IHSG Menggila! Tembus Rekor dan Hampir Sentuh 9.000 di Tengah Panasnya Konflik Venezuela–AS
BEI (Foto: Dok Kakinews.id)
Jakarta, Kakinews.id – Indeks Harga Saham Gabungan (IHSG) mencatat penguatan solid sepanjang perdagangan 5–9 Januari 2026 dan menutup pekan di zona hijau, di tengah meningkatnya aktivitas transaksi di Bursa Efek Indonesia (BEI). Penguatan ini terjadi meski tensi geopolitik antara Venezuela dan Amerika Serikat kian memanas.
Berdasarkan data BEI, IHSG menguat 2,16% secara mingguan dan ditutup di level 8.936,754, naik dari posisi 8.748,132 pada pekan sebelumnya. Pada Rabu (7/1/2026), IHSG bahkan mencetak rekor tertinggi sepanjang masa di level 8.944,813. Sehari berselang, indeks sempat menembus level psikologis 9.000 secara intraday dengan puncak di 9.002,92, menegaskan kuatnya sentimen pasar.
Sejalan dengan reli indeks, aktivitas perdagangan turut melonjak signifikan. Rata-rata volume transaksi harian BEI melesat 48,08% menjadi 61,78 miliar lembar saham, dari sebelumnya 41,72 miliar lembar saham. Rata-rata nilai transaksi harian juga melonjak 44,68% menjadi Rp31,45 triliun dari Rp21,74 triliun, sementara rata-rata frekuensi transaksi harian meningkat 42,74% menjadi 3,98 juta kali transaksi.

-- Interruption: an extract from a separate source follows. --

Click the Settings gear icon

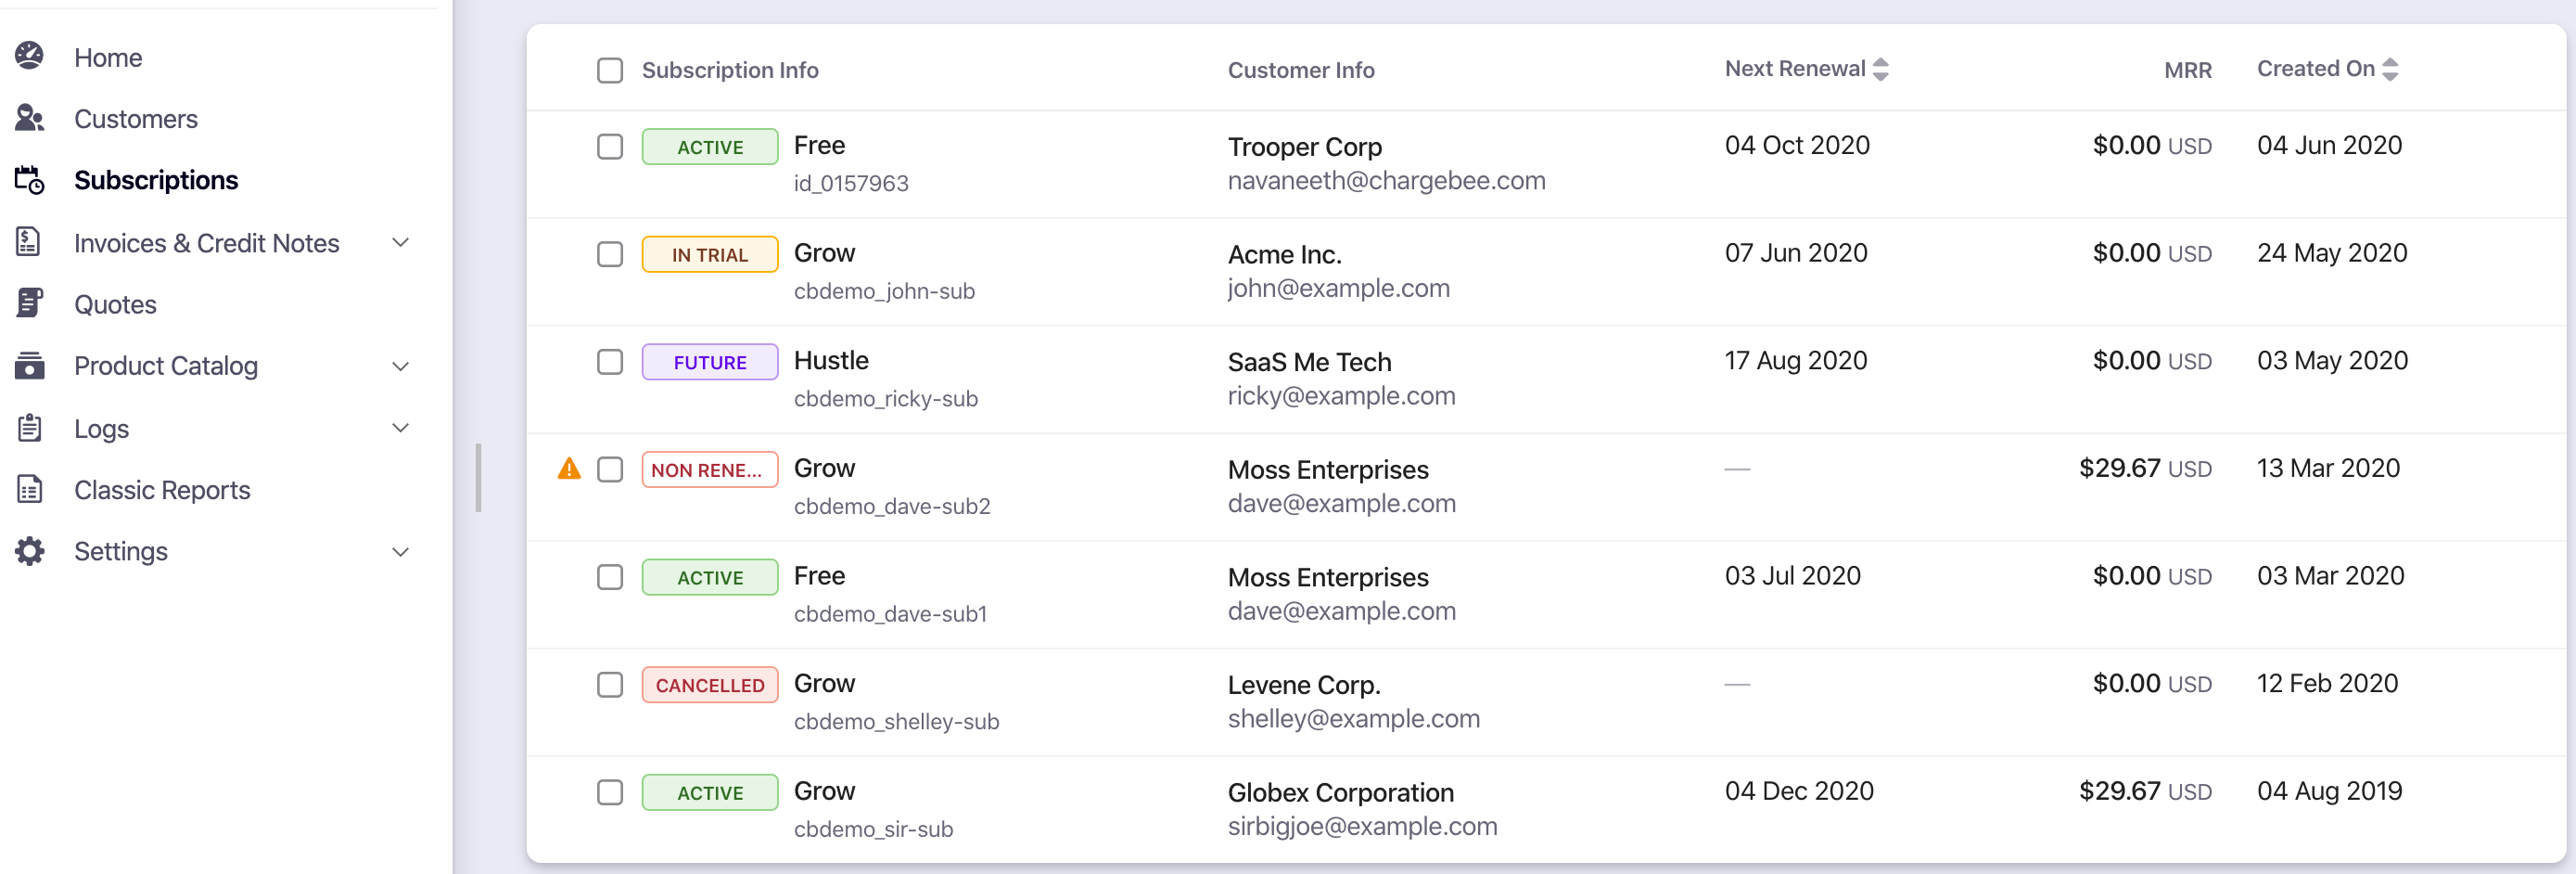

Kapitalisasi pasar BEI ikut terkerek naik sebesar 1,79% menjadi Rp16.301 triliun, dibandingkan Rp16.014 triliun pada pekan sebelumnya, mencerminkan penguatan valuasi pasar secara menyeluruh.
Dari sisi investor asing, pada perdagangan terakhir pekan ini tercatat beli bersih (net buy) sebesar Rp2,56 triliun. Secara kumulatif sepanjang tahun berjalan 2026, investor asing telah membukukan beli bersih senilai Rp3,1 triliun, menandakan kembalinya kepercayaan terhadap pasar modal domestik.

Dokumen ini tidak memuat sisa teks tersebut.